Foundation courses encourage individuals to hone their own style by preparing a portfolio of work that shows what their key interests and artistic mediums are. A lot of students don’t feel ready for art school just out of high school, which is why a foundation course is something to be considered.
Of course, many students can’t wait to get straight in to not just art school, but university life as they are done with high school. But just bear in mind that it’s not the only option you have if you want to do something art related after school.
Have you also thought about joining an art association?
Choosing Your Art School
Try choosing an institution that can provide what you are looking for in an art school, rather than just applying for all the ones in your area. That way you can develop a portfolio in an environment that is in line with your ideas about art.
If you select right, then you should have plenty to talk about with your prospective uni regarding how you can get the best out of each other.
Unis offer many different programs when it comes to art, so of the speciality areas you may come across are:
- Decorative Arts
- Fine, Graphic or Visual Art
- Visual Communication and Computer Graphics
- Computer Animation
- Spatial Design
It up to you to pick a stream and course that works for you and offers what you are looking for.

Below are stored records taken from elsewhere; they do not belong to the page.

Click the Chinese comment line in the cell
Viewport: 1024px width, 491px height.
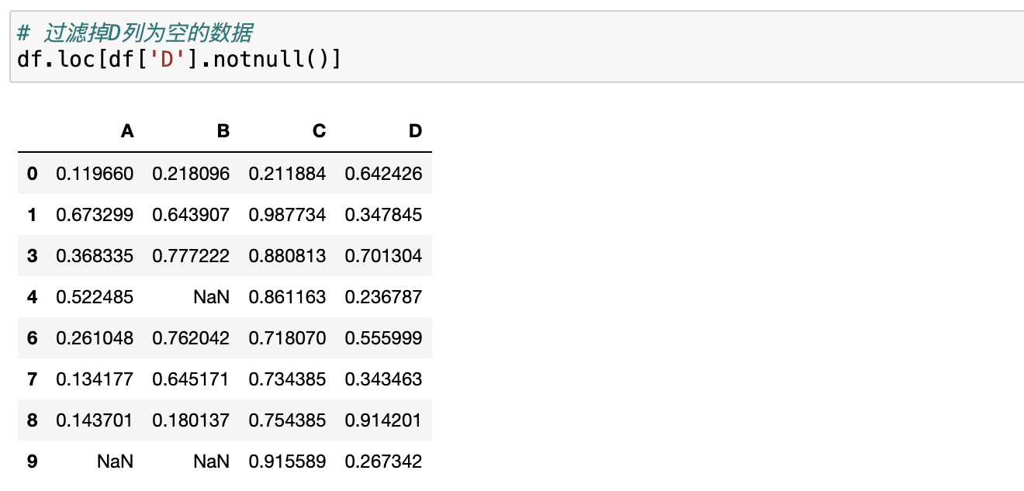tap(134, 33)
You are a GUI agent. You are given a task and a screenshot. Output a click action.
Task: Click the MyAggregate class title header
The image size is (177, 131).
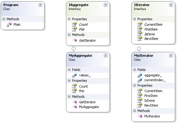[80, 56]
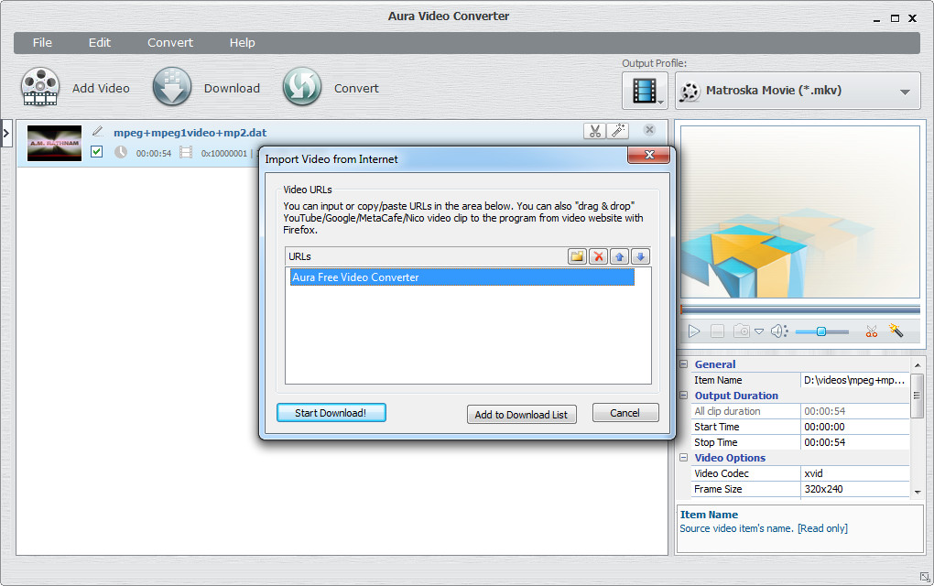
Task: Mute audio with the speaker icon
Action: 778,331
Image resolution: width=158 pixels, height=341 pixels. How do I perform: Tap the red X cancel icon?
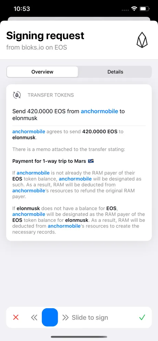point(16,317)
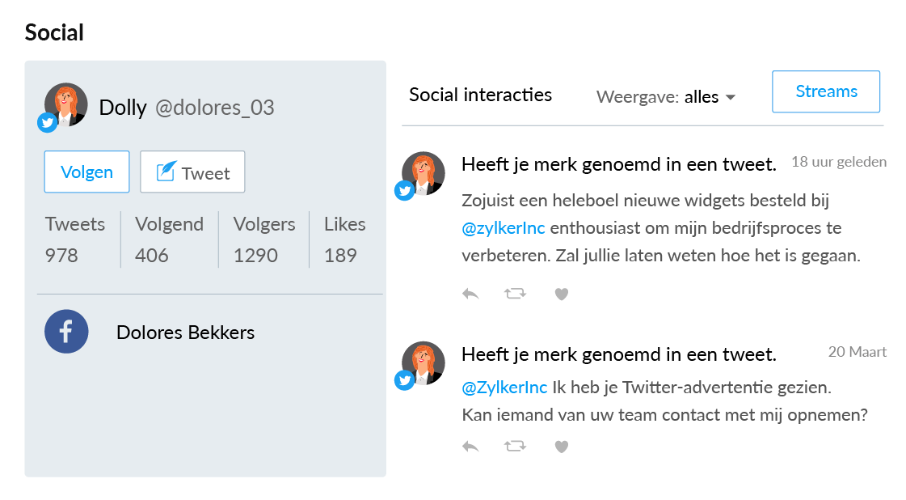Click the @ZylkerInc link in the second tweet
The width and height of the screenshot is (906, 500).
[x=504, y=388]
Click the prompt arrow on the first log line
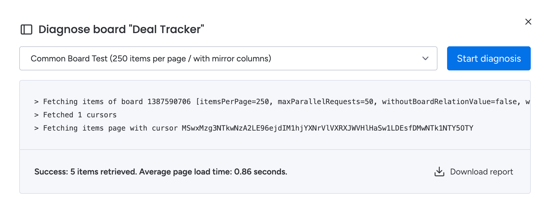Screen dimensions: 550x213 pos(36,102)
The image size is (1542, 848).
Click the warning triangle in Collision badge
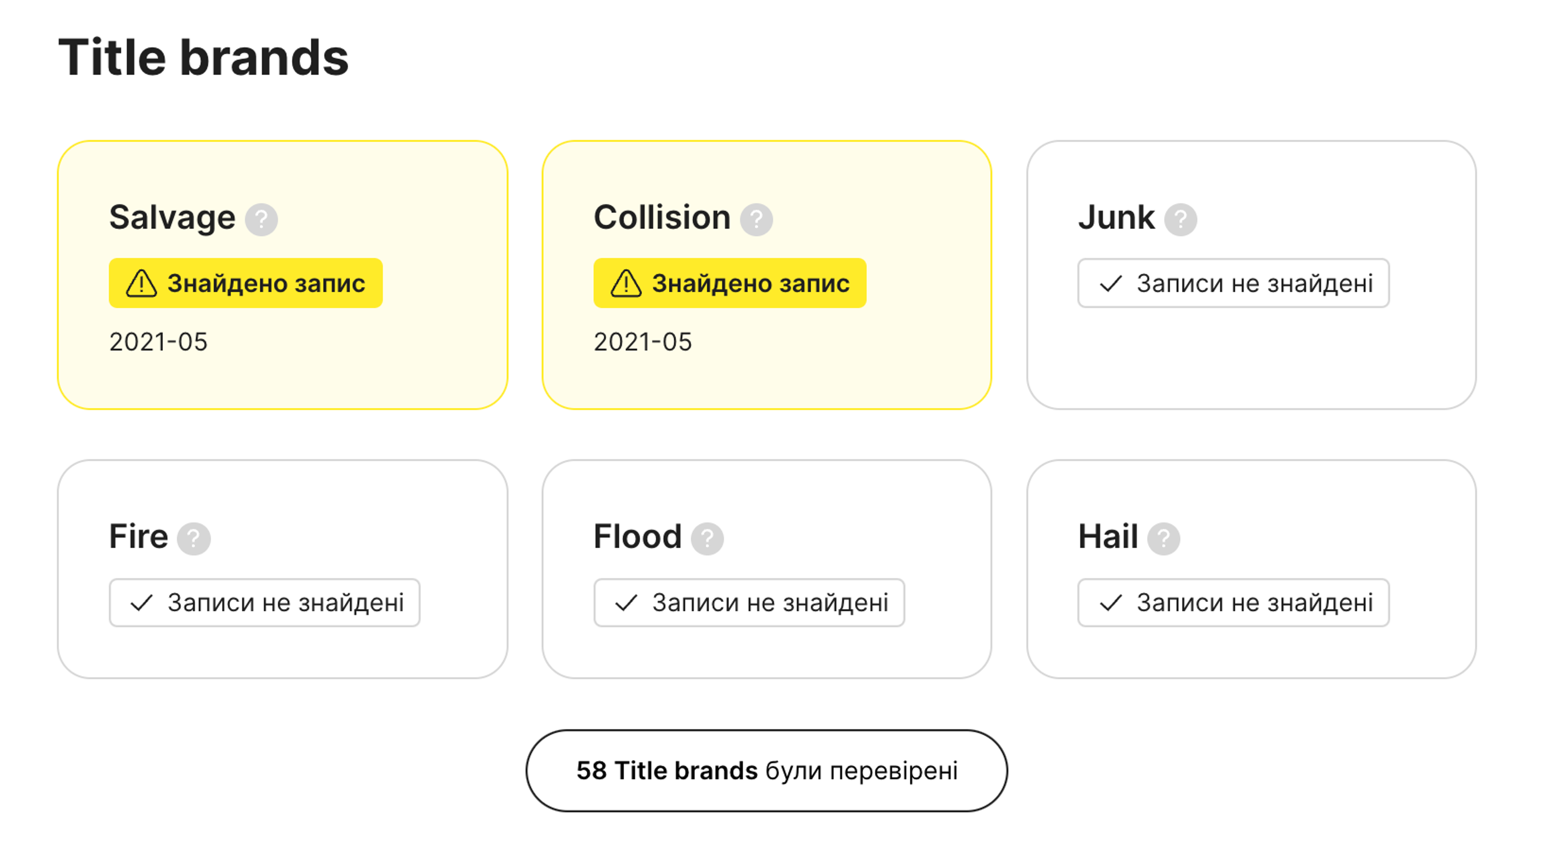626,283
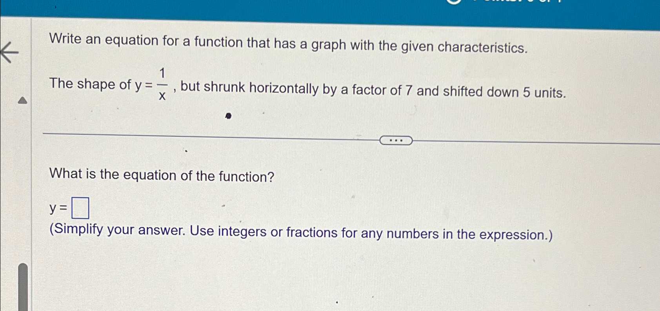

Of course, post-uni the employment opportunities for graduates are both varied and exciting.
Preparing for the Entrance
Although there are many programs across universities within Australia, entry can be competitive and spots are limited in some courses.
Each course has its own unique entry requirements. Often this includes submission of a portfolio. Your portfolio should include 10 – 15 artistic works that are different to each other, so as to showcase your artistic range. Admissions committees usually want to see a variety of pieces that show that you can keep up with the various demands of the course.
You may be asked questions about the driving factor behind you wanting to study this subject. They may also ask you about projects you have undertaken in recent times, and projects you might look forward to working on during the course.
If English is your second language, you may even be asked to take a language exam, to show that you won’t have too much trouble understanding the lectures and coursework.
When trying to gain entrance in to an art course, it is important to relax and be yourself throughout the process. The institution is looking for the person you are, not someone you think they want you to be.
Can You Study Fine Art on a Budget?
If you attend a university fine arts course in Australia, your course can be covered by student HELP loans, unless you decide to pay up-front.
Once you are making a certain amount of money, your debt is repaid through your tax, or through voluntary installments if you choose. You won’t pay interest on your HELP debt, although the debt increases yearly in line with the Consumer Price Index.
This means that not having the money to afford a university course is not a problem any Australian student should face, notwithstanding the other expenses that come with attending university.
University students in Australia are well-enough supported by our government, meaning you will receive fortnightly payments which should be enough to cover the basics such as rent, food, bills and a bit of entertainment.
If you work part-time you can supplement what the government gives you; earning a certain amount does not affect your payment – above that amount and the government reduces your payment in line with what you earn.
At the end of the day, university can still be a grind financially, despite government funding. If you are at all worried about the monetary pressures of attending uni full time, then consider taking a year off to save money and do other things, and then come to uni when you are ready to focus on study.
The things you can learn in a year off will surely help your art, and having savings to pull you through uni is a huge weight off your shoulders.
Graduates around the world say that, whether they became a professional in that field or not, their time at art school was one of the best, most formative, fun, creative, enjoyable times of their life; making them the person and creative that they are today.